Der Brief, der eine Menge Geld bringen soll, ist kurz und knapp. Gerade mal zwei Seiten lang. "Wir sind verpflichtet, die BayernLB in Anspruch zu nehmen", schreiben die Münchner Anwälte Wolf-Rüdiger Bub und Peter Gauweiler. Bayerns Landesbank soll also zahlen, und zwar an die Constantin Medien AG, die von den beiden Juristen vertreten wird. Zu den Hauptaktionären der Constantin zählt (über die Firma KF 15) Ruth Kirch, die Witwe des 2011 verstorbenen Medienmagnaten Leo Kirch. Der Streitfall lautet also: Kirch und Gauweiler gegen die Landesbank. Es geht um den Verkauf der Formel 1 und Korruption, auch um Politik, und am Ende könnte die ganze Sache vor Gericht landen.

Die Familie Kirch und deren Anwälte, allen voran der CSU-Haudegen Gauweiler, sind ausgesprochen lästig. Das hat viele Jahre lang die Deutsche Bank zu spüren bekommen, die schließlich kapitulierte und vor einer Woche 927 Millionen Euro Schadensersatz an Leo Kirchs Erben und Gläubiger zahlte. Nun ist die BayernLB an der Reihe. Doch der Vorstand des Staatsinstituts um den demnächst ausscheidenden Bankchef Gerd Häusler denkt dar nicht daran, klein beizugeben. Im Gegenteil. Die Landesbank hat die beiden Constantin- und Kirch-Anwälte Bub und Gauweiler bereits abblitzen lassen. Wie kleine Jungs, die man nicht ernst nimmt. Für die Antwort, dass man nichts zahlen werde, braucht die BayernLB nur eine Seite. Darin steht, das Begehren nach einem Schadensersatz aus Formel-1-Geschäften sei "schlicht abwegig". Am Ende des Schreiben werden Gauweiler & Co. sogar dazu aufgefordert, künftig von "jeglicher weiteren direkten Kontaktaufnahme" bei der Staatsbank abzusehen und sich gegebenenfalls an deren Anwälte zu wenden.

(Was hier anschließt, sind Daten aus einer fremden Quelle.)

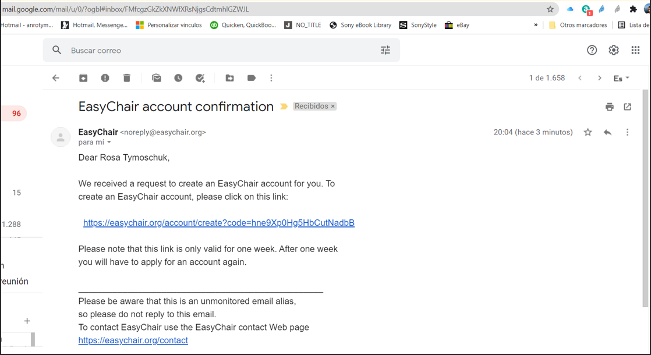The width and height of the screenshot is (651, 355).
Task: Star the EasyChair message
Action: pyautogui.click(x=588, y=132)
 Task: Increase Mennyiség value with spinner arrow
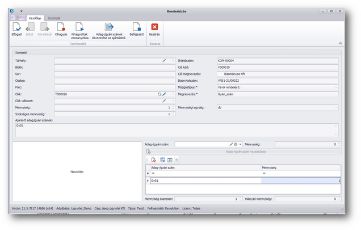pyautogui.click(x=173, y=106)
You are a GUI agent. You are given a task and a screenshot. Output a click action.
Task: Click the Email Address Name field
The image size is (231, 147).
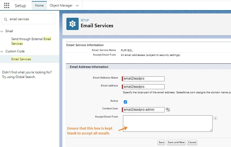[144, 79]
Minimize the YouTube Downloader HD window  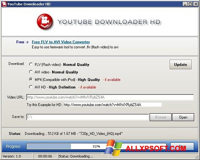(185, 4)
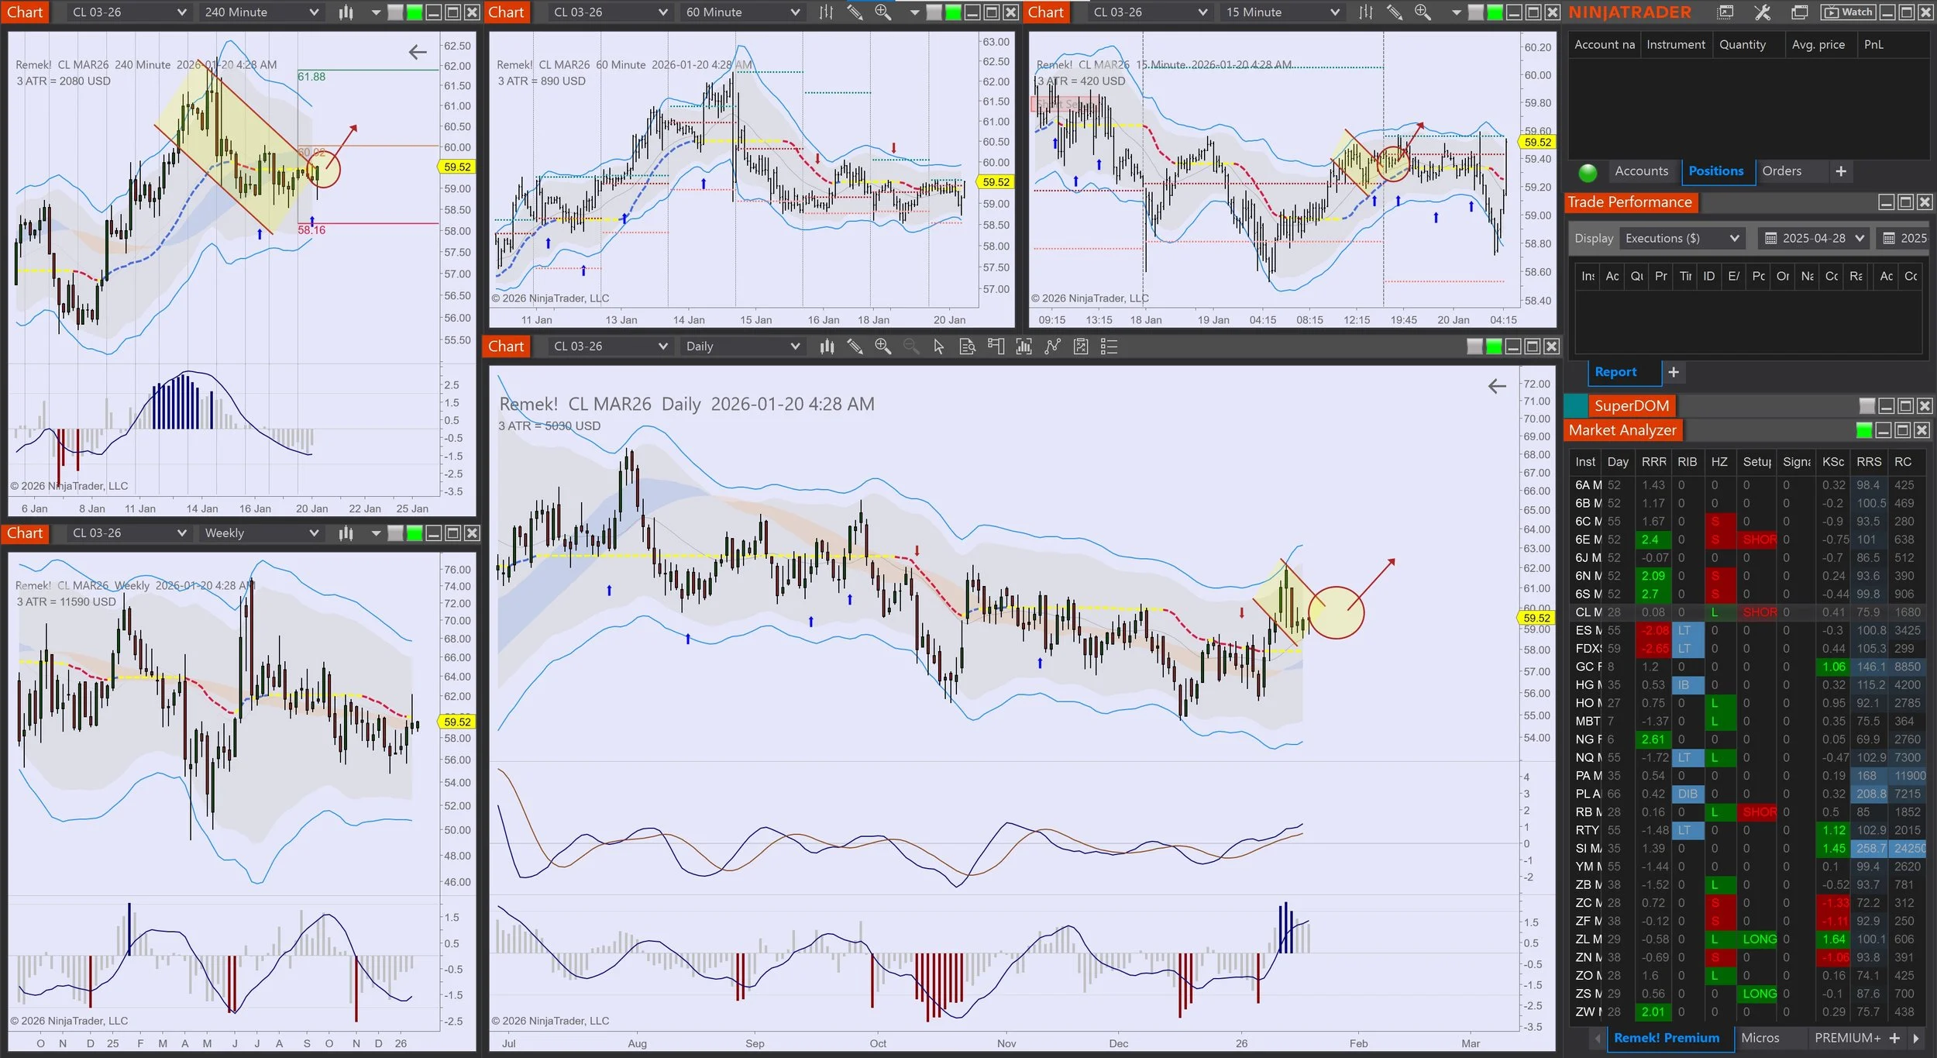Click teal color swatch beside SuperDOM
Image resolution: width=1937 pixels, height=1058 pixels.
(1576, 405)
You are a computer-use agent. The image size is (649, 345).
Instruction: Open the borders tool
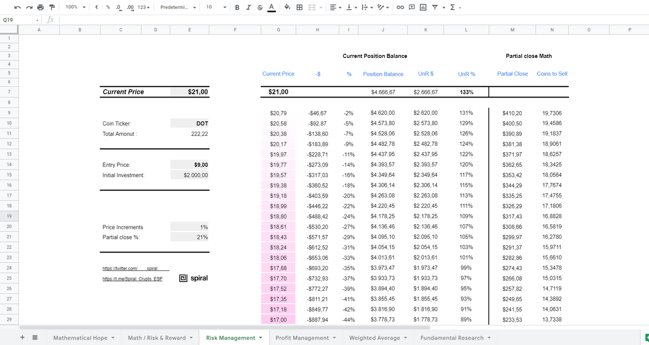click(x=299, y=7)
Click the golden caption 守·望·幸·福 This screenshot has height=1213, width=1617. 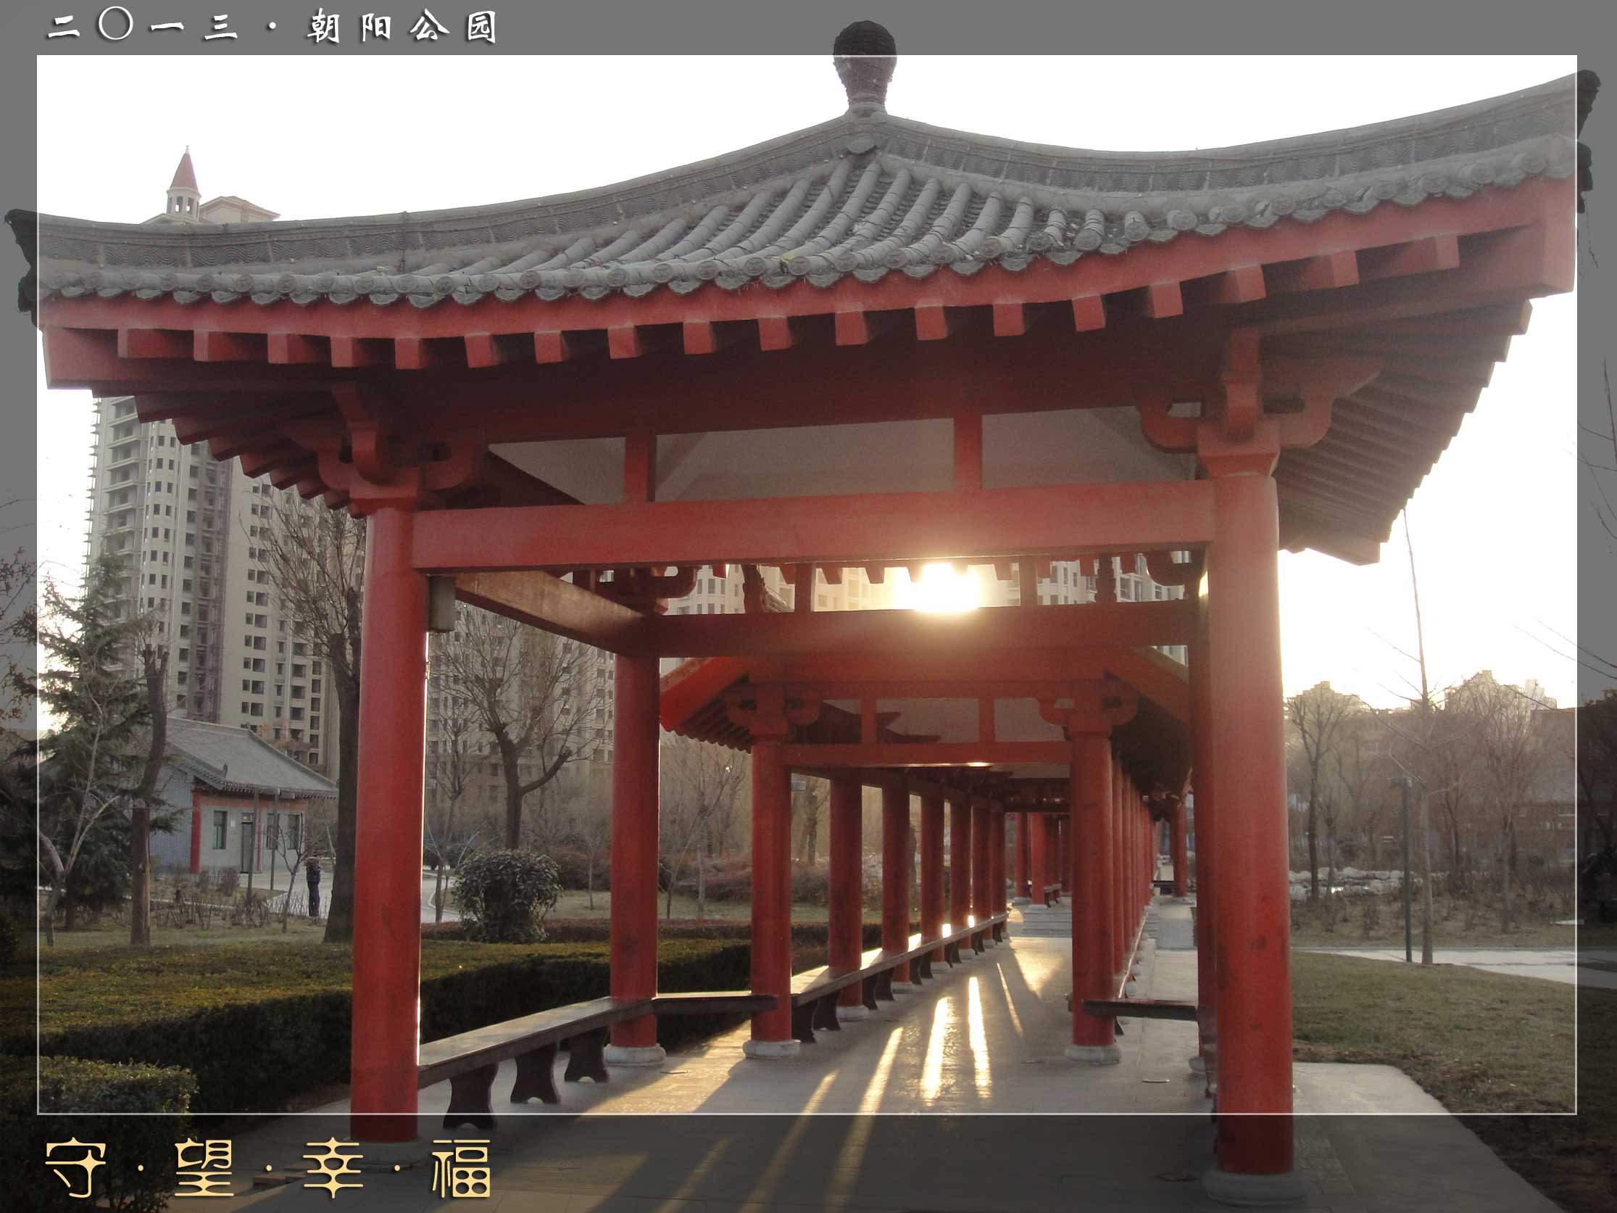coord(267,1168)
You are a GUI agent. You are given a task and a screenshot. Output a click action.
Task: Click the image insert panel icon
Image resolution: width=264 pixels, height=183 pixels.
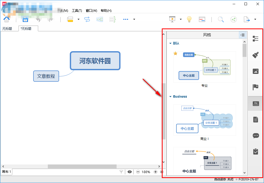(255, 71)
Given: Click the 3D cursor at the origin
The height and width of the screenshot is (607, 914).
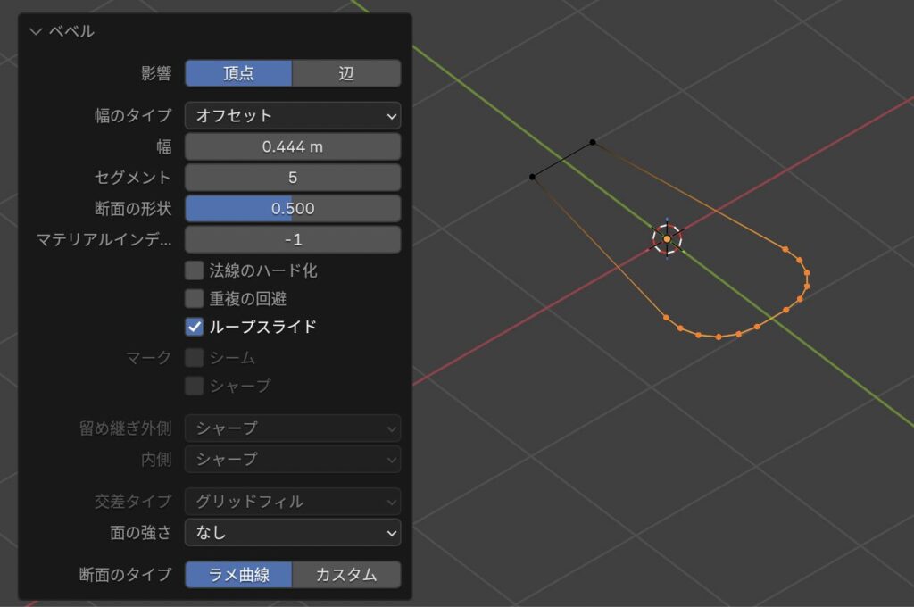Looking at the screenshot, I should tap(667, 238).
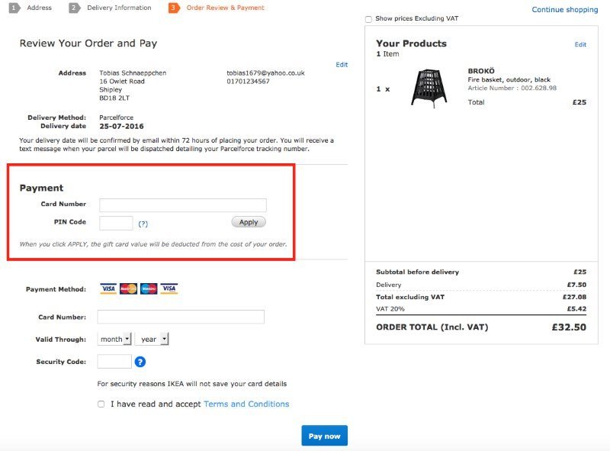The width and height of the screenshot is (610, 451).
Task: Click the Pay now button
Action: 325,435
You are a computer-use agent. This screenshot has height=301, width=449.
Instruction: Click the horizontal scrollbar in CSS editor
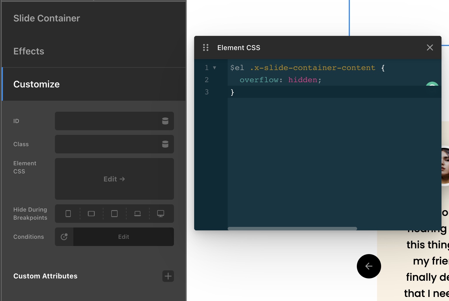point(292,229)
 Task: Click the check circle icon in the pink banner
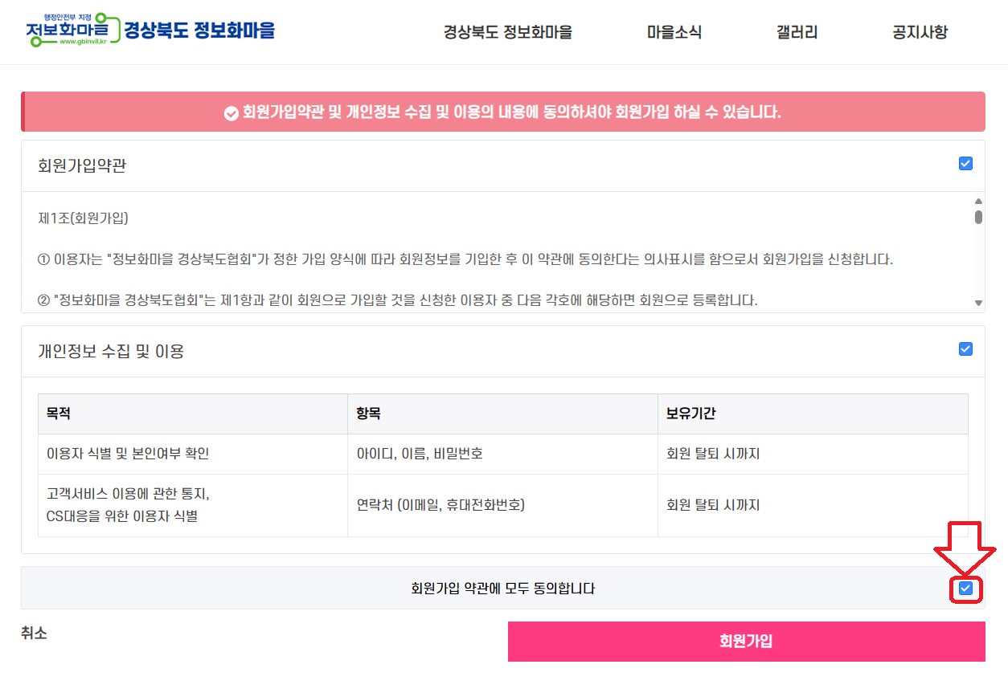[x=232, y=112]
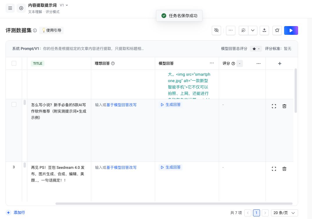Expand the AI写作软件 row fullscreen

(274, 106)
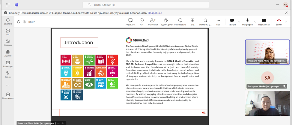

Das klingt nach noch mehr Ärger in einer Causa, die schon jetzt die Justiz kräftig beschäftigt. Leo Kirch hatte mal die Formel 1 besessen und ging 2002 pleite, woraufhin die Renn-Aktien des Medienmagnaten an die BayernLB fielen, als Pfand für einen Milliardenkredit. Das Staatsinstitut hat aber nicht die Aufgabe, ein Motorsportspektakel zu veranstalten. Also verkaufte die Landesbank nach ein paar Jahren ihre Formel-1-Anteile, zum Preis von 773 Millionen Dollar. Was damals niemand wusste und was erst viel später herauskam: Dem für die Renn-Beteiligung zuständigen Bankvorstand Gerhard Gribkowsky hatte Formel-1-Chef Bernie Ecclestone heimlich 44 Millionen Dollar zukommen lassen. Gribkowsky wurde wegen Bestechlichkeit zu Gefängnis verurteilt, in zwei Monaten kommt Ecclestone in München wegen Bestechung vor Gericht. Der Renn-Boss sagt, die 44 Millionen Dollar seien kein Schmiergeld gewesen, er sei vielmehr von Gribkowsky erpresst worden.

Die Schadenersatzhöhe sei noch nicht feststellbar, so die Anwälte

Wie auch immer, die Kirch- und Constantin-Anwälte Bub und Gauweiler betrachten das als Korruptionsfall mit der Konsequenz, dass die BayernLB für ihre Formel-1-Anteile zu wenig Geld bekommen habe. Wäre der Erlös deutlich höher ausgefallen, dann hätte davon im Wege eines einst vereinbarten "Besserungsscheins" auch die Kirch-Firma Constantin profitiert. Mit einer Schadensersatzklage gegen Renn-Boss Ecclestone ist Constantin in London allerdings gescheitert, nun versucht die Kirch-Firma es bei der BayernLB in München. Mit dem Argument, der Verkauf der Renn-Aktien habe auf Korruption beruht und sei daher nichtig. Die Landesbank habe es versäumt, die inzwischen deutlich im Wert gestiegenen Formel-1-Anteile zurückholen, erneut zu veräußern (dieses Mal für einen Milliardenbetrag) und anschließend die Constantin Medien AG auszuzahlen.

Der Landesbank hatten Bub und Gauweiler eine Frist bis zum 6. März gesetzt, "uns gegenüber anzuerkennen", dass die BayernLB für alle Schäden der Constantin hafte. Die Schadenshöhe selbst sei noch nicht feststellbar, schrieben die Anwälte vor einer Woche an die BayernLB. Das war jener Tag, als bei Kirchs Erben und Gläubigern das Geld von der Deutschen Bank einging. Die Landesbank antwortete ziemlich schnell, die Vorwürfe seien völlig unverständlich, völlig haltlos und entbehrten jeder Substanz. Das werden die Familie Kirch und deren Anwälte kaum auf sich sitzen lassen. Geld für neue, teure Prozesse ist nach dem Sieg über die Deutsche Bank mehr als genug da.

Im Streit mit der Deutschen Bank, den Leo Kirch gleich nach seiner Pleite begann, hatten der Medienmagnat und sein Vertrauter Gauweiler offenbar auch ihre Beziehungen spielen lassen. Der langjährige Bankchef Josef Ackermann erzählte kürzlich bei einer Vernehmung durch die Münchner Staatsanwaltschaft, bei ihm habe sich mal Altkanzler Helmut Kohl gemeldet und gesagt, Leo Kirch wäre mit 1,2 Milliarden Euro Schadensersatz einverstanden. Die Bank müsse aber binnen zwei bis drei Tagen zustimmen und zahlen. Kirch und Kohl waren befreundet. Bei einer anderen Gelegenheit warb Bayerns Ministerpräsident Horst Seehofer bei der Deutschen Bank für einen Vergleich mit Kirch. Mal schauen, was bei der BayernLB geschieht.